> **PROMPT**
Go to the line in the entries below that holds "Task: Click the blue" and repeat exactly from there through the line that holds "Task: Click the email envelope icon", inclusive.

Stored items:

┄┄┄┄┄┄┄┄┄┄┄┄┄┄┄┄┄┄┄┄

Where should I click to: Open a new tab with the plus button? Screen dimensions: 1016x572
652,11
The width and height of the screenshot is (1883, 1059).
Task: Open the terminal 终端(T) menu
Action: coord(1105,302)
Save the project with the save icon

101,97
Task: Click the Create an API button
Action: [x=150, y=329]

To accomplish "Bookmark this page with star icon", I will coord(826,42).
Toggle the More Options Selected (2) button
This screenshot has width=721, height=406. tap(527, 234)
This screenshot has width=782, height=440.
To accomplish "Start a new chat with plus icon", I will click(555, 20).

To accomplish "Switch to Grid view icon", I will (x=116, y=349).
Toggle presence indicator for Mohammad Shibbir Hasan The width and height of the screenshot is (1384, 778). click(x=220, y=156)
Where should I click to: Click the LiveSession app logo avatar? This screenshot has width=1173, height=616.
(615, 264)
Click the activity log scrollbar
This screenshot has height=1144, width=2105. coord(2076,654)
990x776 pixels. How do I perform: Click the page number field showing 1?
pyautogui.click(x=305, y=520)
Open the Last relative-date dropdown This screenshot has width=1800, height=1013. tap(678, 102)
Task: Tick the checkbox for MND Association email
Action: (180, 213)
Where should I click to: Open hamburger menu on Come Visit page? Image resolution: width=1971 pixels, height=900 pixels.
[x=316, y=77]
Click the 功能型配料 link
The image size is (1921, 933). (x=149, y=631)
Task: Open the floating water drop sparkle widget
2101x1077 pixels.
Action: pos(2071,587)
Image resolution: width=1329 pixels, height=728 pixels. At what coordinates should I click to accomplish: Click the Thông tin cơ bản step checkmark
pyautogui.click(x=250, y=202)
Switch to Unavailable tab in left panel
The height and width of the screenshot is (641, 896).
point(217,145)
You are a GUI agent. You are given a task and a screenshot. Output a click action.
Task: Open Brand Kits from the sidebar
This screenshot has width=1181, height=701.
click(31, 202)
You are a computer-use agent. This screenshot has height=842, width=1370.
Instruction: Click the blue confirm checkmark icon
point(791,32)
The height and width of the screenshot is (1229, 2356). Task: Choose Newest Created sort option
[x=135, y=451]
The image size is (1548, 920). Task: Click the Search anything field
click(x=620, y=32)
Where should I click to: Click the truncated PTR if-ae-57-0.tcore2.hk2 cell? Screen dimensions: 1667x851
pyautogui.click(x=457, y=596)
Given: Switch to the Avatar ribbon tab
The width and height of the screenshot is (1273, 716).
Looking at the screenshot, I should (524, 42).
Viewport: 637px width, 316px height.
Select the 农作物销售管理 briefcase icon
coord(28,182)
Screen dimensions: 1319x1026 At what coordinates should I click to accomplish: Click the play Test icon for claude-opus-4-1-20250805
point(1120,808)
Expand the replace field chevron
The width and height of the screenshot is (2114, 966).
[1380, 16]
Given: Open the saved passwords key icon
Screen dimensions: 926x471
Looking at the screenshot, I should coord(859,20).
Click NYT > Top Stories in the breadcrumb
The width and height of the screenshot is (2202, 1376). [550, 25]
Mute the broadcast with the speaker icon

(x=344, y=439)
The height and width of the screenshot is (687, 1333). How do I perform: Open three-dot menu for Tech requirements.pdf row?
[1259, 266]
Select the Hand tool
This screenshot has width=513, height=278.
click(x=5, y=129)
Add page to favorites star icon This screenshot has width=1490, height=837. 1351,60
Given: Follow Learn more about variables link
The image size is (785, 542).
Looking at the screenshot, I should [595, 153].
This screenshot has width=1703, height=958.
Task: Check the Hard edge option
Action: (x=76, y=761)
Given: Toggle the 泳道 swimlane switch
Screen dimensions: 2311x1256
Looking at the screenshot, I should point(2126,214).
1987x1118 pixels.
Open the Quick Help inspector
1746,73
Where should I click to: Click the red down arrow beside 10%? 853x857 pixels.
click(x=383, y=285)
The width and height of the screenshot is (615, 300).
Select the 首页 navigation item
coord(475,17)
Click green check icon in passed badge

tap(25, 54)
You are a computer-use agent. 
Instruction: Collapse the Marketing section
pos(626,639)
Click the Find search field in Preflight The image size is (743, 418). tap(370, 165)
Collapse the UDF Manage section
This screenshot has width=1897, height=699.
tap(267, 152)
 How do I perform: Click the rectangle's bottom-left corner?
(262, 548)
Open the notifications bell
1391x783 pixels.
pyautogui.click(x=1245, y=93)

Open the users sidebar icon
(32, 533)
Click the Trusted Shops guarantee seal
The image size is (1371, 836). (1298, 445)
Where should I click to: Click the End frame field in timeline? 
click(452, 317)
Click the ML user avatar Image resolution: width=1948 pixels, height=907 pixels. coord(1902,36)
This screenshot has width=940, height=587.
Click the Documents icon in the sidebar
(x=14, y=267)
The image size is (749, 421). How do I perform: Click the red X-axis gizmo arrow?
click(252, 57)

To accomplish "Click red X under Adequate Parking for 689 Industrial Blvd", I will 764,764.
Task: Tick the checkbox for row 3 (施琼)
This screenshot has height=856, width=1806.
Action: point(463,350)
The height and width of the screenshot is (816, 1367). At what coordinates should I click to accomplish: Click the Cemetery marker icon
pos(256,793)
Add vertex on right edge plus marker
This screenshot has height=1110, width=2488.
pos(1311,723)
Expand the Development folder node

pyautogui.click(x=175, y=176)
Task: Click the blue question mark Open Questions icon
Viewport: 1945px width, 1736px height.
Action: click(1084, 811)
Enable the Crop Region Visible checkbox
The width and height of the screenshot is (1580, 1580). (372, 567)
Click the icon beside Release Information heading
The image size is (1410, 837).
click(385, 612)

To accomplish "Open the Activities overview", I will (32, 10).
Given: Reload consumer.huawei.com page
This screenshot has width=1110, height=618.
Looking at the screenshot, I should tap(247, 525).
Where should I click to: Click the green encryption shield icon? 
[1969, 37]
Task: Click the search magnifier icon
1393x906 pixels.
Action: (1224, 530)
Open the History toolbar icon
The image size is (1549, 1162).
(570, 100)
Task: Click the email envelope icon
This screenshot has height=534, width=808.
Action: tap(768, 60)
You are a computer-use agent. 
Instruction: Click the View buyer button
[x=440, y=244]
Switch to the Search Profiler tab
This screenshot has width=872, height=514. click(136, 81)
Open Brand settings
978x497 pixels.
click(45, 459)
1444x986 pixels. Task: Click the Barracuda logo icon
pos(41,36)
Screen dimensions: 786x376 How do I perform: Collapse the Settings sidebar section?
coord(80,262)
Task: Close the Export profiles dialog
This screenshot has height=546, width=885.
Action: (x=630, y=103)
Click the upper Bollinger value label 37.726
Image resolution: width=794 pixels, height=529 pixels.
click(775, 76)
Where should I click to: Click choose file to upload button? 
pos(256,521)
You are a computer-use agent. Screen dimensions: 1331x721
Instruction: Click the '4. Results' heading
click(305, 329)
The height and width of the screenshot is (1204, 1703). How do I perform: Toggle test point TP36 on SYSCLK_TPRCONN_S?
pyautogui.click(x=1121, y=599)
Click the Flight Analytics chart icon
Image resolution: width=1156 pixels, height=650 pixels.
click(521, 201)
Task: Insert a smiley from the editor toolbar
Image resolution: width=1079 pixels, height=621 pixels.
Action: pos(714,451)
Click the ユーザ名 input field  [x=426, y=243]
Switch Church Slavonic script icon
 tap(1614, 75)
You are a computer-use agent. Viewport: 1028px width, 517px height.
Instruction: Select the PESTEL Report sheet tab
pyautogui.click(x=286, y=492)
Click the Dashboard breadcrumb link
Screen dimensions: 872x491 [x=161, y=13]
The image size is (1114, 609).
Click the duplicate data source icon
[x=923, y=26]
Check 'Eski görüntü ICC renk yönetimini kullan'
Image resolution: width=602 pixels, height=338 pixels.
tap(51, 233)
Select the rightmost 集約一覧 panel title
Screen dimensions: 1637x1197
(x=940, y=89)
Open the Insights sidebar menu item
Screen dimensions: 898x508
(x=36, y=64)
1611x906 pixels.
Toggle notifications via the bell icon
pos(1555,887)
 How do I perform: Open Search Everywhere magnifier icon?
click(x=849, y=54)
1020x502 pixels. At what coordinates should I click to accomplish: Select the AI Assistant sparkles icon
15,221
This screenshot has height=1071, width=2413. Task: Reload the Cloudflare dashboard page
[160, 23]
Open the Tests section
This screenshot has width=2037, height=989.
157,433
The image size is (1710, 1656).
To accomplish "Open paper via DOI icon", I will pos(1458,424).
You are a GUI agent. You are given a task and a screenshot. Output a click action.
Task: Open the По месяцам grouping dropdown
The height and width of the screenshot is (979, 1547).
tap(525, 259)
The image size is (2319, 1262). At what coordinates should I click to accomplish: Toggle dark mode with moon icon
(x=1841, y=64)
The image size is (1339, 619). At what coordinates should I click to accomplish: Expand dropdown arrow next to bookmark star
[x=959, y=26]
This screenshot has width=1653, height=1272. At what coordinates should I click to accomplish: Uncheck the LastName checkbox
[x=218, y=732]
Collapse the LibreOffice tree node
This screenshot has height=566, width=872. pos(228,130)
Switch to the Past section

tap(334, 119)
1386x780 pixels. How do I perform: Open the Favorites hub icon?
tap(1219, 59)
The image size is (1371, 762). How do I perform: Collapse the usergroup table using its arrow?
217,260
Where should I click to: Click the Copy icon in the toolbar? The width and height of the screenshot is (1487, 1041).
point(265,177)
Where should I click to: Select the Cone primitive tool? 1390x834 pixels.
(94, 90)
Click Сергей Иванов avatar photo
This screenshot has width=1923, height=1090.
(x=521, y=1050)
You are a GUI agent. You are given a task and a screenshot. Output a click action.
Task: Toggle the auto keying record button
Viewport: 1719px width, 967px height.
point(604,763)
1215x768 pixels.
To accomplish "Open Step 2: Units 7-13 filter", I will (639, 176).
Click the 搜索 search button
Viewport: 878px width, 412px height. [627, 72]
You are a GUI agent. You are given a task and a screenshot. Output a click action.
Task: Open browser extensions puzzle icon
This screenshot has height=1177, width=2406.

┄┄┄┄┄┄┄┄┄┄┄┄┄┄┄┄┄┄┄┄

> **TASK ANSWER**
Task: Click the blue question mark Open Questions icon
Viewport: 1945px width, 1736px height.
Action: click(1084, 811)
Enable the Crop Region Visible checkbox
The width and height of the screenshot is (1580, 1580). (372, 567)
Click the icon beside Release Information heading
The image size is (1410, 837).
click(385, 612)

To accomplish "Open the Activities overview", I will (32, 10).
Given: Reload consumer.huawei.com page
This screenshot has width=1110, height=618.
Looking at the screenshot, I should tap(247, 525).
Where should I click to: Click the green encryption shield icon? 
[1969, 37]
Task: Click the search magnifier icon
1393x906 pixels.
Action: (1224, 530)
Open the History toolbar icon
The image size is (1549, 1162).
(570, 100)
Task: Click the email envelope icon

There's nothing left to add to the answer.